### WRITTEN PROBLEM:
Transcribe the rows from the start through the line containing "point(313,423)", including that line, and leave the pictures out of your transcription.
#### RECORDS FOR THE EXERCISE ####
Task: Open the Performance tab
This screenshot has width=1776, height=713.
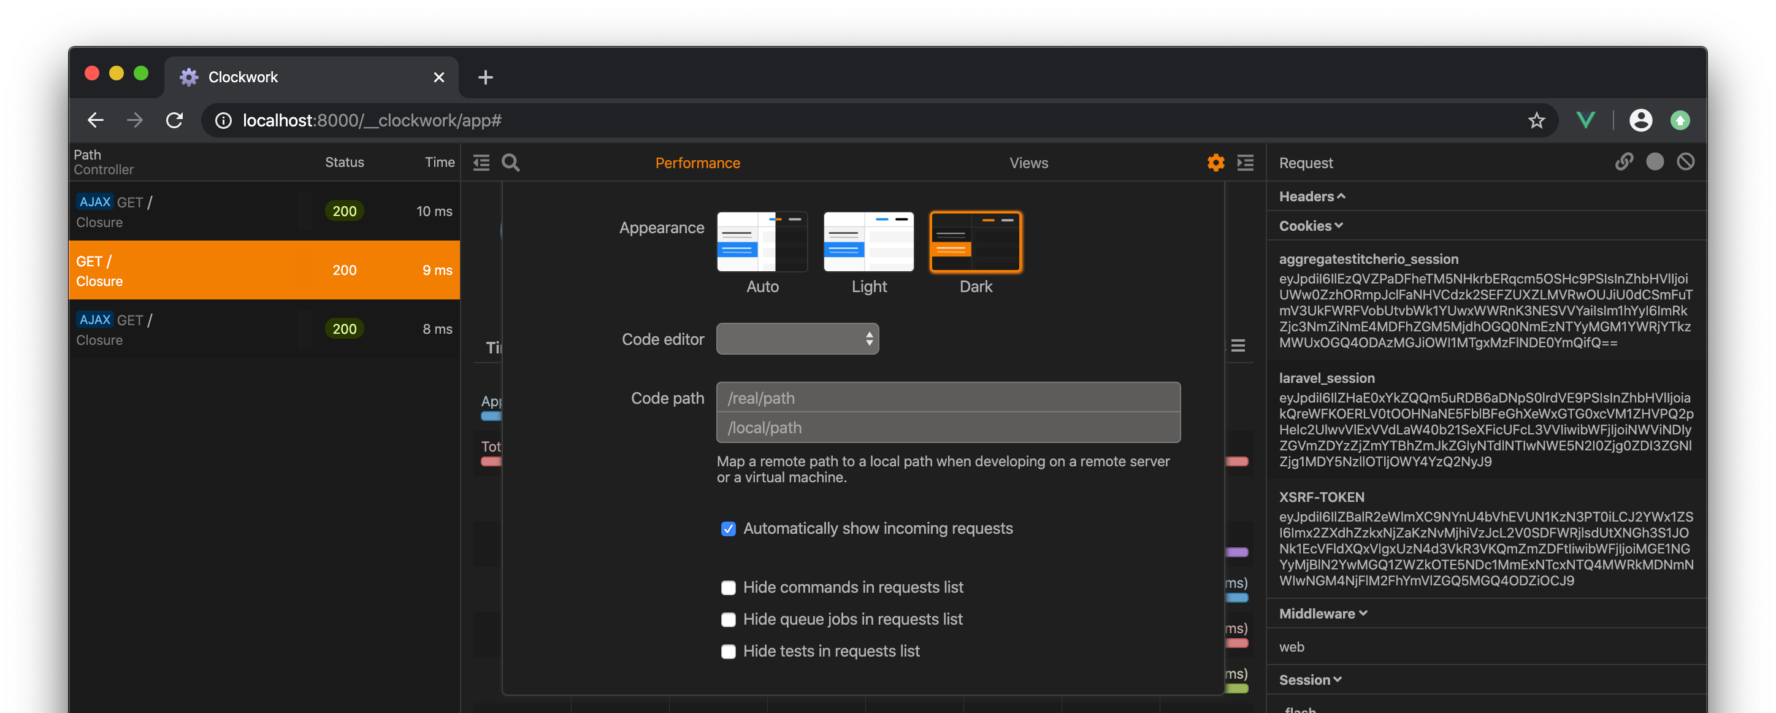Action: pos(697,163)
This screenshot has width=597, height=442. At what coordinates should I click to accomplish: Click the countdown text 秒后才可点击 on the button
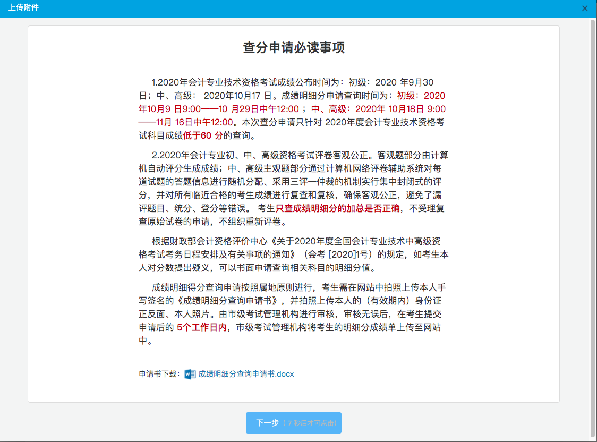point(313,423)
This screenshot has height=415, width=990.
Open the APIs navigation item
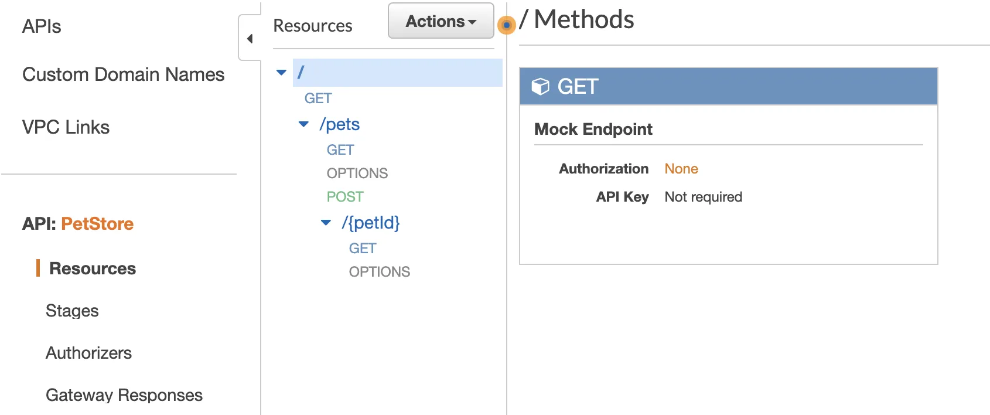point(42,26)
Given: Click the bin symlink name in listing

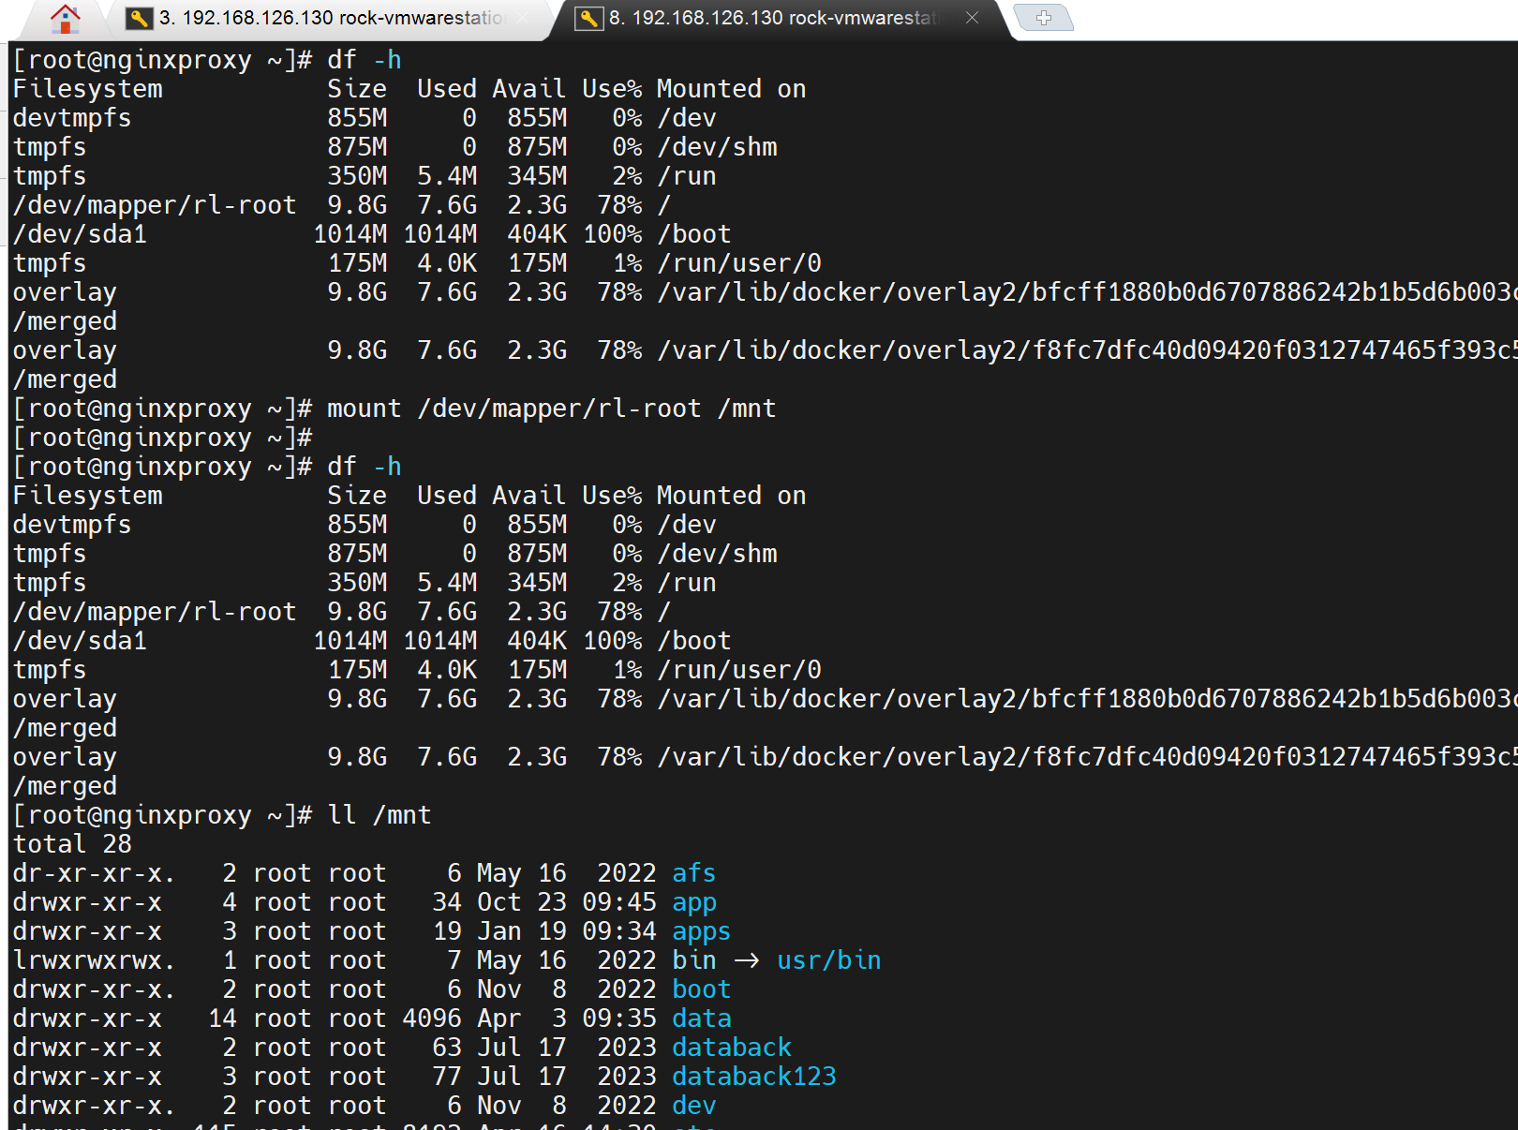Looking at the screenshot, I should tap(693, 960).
####
### ANSWER TO THE EXERCISE:
Task: Open the Performance tab
This screenshot has width=1776, height=713.
Action: pos(697,163)
This screenshot has width=597, height=442. At what coordinates should I click to accomplish: Click the countdown text 秒后才可点击 on the button
point(313,423)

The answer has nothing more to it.